Revolutionary layered material could control its own conductivity

Written By: Jason Daley

In a breakthrough that could expand the capabilities of next-generation electronics, a University of Wisconsin-Madison engineering team has discovered a new bilayer 2D crystalline material that is both superconducting and ferroelectric.

An electric current can exist indefinitely in a superconducting material, which has no electrical resistance. A ferroelectric material has a spontaneous electric polarization, and applying an electric field to the material can flip that polarization. Ordinarily, these two unique properties cannot coexist: the electrons that pair up and enable superconductivity preclude any potential polarization.

Synthesized and tested by a team led by Daniel Rhodes, an assistant professor of materials science and engineering at UW-Madison, the material is the first to demonstrate these two properties occurring together. He and his colleagues describe the advance in the January 2023 issue of the journal Nature.

Supplied information
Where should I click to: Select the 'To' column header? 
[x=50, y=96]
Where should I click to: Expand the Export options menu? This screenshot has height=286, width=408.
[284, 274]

The exercise
Can you extract, word for word, the part of the layered-material article between "Revolutionary layered material" and "superconducting and ferroelectric.", inclusive?

Answer to this exercise
Revolutionary layered material could control its own conductivity

Written By: Jason Daley

In a breakthrough that could expand the capabilities of next-generation electronics, a University of Wisconsin-Madison engineering team has discovered a new bilayer 2D crystalline material that is both superconducting and ferroelectric.